2018 is poised to further revolutionize the way companies use Big Data to improve their financial bottom lines. The term Big Data generally refers to a dataset that is too large to be efficiently administered and evaluated by a traditional relational database. Its meaning has recently expanded, however, to include advanced technologies that can store, process, and analyze these large collections of data to solve complicated functions.
As the prevalence and scope of Big Data have grown, an increasing number of firms are hiring data scientists to understand, categorize, and process it in new and innovative ways. Firms spent an estimated $36 billion on cloud data storage and software in 2017, and this figure is expected to double by 2020. Firms are upping their investments in Big Data infrastructure to boost cost efficiencies, but how are its benefits realized?
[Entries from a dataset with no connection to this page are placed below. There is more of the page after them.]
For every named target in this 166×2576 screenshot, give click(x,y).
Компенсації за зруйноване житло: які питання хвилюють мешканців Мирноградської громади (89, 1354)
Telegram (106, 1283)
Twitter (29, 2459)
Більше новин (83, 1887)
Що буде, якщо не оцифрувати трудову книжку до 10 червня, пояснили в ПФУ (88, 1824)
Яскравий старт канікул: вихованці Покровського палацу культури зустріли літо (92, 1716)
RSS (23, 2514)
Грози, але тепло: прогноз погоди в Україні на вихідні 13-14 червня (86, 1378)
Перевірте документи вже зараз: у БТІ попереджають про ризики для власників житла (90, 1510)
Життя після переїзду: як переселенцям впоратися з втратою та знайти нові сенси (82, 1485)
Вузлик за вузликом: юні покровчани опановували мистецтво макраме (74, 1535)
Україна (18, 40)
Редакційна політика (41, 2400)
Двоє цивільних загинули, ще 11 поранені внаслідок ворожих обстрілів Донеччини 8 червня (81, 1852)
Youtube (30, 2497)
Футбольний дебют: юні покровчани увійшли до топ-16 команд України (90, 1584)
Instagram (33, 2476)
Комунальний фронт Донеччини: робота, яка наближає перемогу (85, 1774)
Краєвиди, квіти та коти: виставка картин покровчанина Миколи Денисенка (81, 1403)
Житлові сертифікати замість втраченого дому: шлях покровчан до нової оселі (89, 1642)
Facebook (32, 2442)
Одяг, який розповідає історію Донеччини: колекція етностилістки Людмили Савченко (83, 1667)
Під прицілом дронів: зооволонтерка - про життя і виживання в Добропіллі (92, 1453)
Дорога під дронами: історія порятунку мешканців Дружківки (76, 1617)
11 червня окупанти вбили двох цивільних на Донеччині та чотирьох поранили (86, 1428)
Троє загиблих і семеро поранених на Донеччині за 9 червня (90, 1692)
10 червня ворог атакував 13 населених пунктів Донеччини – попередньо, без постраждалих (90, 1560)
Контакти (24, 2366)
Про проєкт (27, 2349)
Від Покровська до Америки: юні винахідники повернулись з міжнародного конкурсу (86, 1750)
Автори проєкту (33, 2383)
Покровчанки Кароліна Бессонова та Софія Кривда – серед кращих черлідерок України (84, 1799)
Dashboards Enhance Decision-Making
Data scientists use Big Data to address a wide range of logistical problems. To a large degree, the value of using Big Data is a function of its dashboard functionality. Dashboards simplify complex data and allows managers to track significant data points and performance metrics. Interactive dashboards make it possible to “drill down” into preset data points in a report or presentation and further explore the underlying information that would not be available in traditional reports. This capability facilitates decision making.
Big Data analytics can be used to predict future revenue streams, demand for consumer products or services, and any number of other metrics. Efficiently conveying accurate forecasting via well-conceived dashboards enables firms to appropriately allocate resources to stay in line with market trends.
Big Data analytics functions to introduce fundamentally new information to current prediction and decision-making processes. This newly mined information helps fill gaps in existing predictive decision-making models when data is insufficient to provide accurate estimates. This in turn contributes to lower organizational risk and better managerial decisions.
Big Data’s ability to perform “predictive maintenance” has particular value to the mortgage industry. It facilitates and improves the reliability of risk management tools by enhancing their ability to forecast credit risk, prepayments, and defaults. Predictive maintenance applications can help a mortgage originator forecast staffing needs to accommodate future volume expectations or to innovate new products in line with future market trends. It is interesting to contemplate whether things may have played out differently if mortgage industry participants had employed predictive maintenance in the years leading up to the 2008 financial crisis.
Machine learning models are increasingly capable of leveraging Big Data to predict future outcomes for things ranging from home values to prepayment and default curves. This allows mortgage investors and servicers to make more realistic expectations as to how their investments will perform and the yield they can expect to receive based on the assumptions made and the multi-dimensional loan-level data that is increasingly available. Big Data holds particular promise for the structured finance industry as analytical models and software continue to be developed. These tools use extrapolated values to predict delinquencies and foreclosure rates and calculate default risk and credit risk on underlying collateral loans in mortgage-backed securities.
Ultimately, the goal of machine learning applications for structured products is to be able to configure collateralized deals as quickly and seamlessly as Amazon’s Alexa human-speaking digital assistant can give an accurate real-time weather forecast. The increasingly widespread application of machine learning is also used for enhancing cybersecurity, improving risk management, and preventing fraudulent transactions in the retail and banking sectors.
Predicting Bond Markets
While artificial intelligence and machine learning applications are becoming more integrated in our day-to-day lives, the impact of predictive Big Data machine learning models can also be found in bond markets. Bond prices reflect a complex set of market interactions and policies, which makes predicting them an extremely difficult exercise. Relevant information and market color can be scarce and figuring out what it means can be a challenge even when it’s available. Timing is also an issue since market conditions are continually evolving. Therefore, predictive model algorithms created using Big Data analytics need to be both accurate and time efficient in order to provide value. The goal is to make accurate, real-time bond pricing predictions that will reflect current market conditions based on Big Data sources and machine-learning techniques and systems.
The bond market is a demonstrably powerful prognosticator of future economic activity and inflation levels, both of which have a significant impact on the prices of equities, real estate, and consumer goods. Consequently, once Big Data models are able to effectively predict future bond prices and yields, they will, by extension, be better able to hypothesize what the future economic environment will look like and inform strategic planning. The United States yield curve has been historically flat in recent months, but the expectation is that the Federal Reserve will continue to raise the federal funds rate in 2018. The ability of big data analytics and machine learning models to predict future bond prices and yield curves will also allow us to more accurately predict future interest rates, home prices, levels of inflation, and economic activity.
Advanced technology is constantly progressing, and the phenomenon of Big Data and its limitless applications is at the forefront of this new evolution. Through the use of advanced artificial intelligence applications, Big Data continues to enhance the way that structured finance deals are designed, marketed, and priced. Companies are continuing to invest heavily in future applications to improve their own efficiencies and profit margins via interactive dashboards, predictive maintenance processes, and decision-making tools. Being able to quickly and accurately gather information to forecast future bond prices will allow experts to efficiently predict future interest rates, levels of inflation, and economic activity. The newest technological advances are continually arriving all around us. Virtually all of them are making use of Big Data, its applications and capabilities.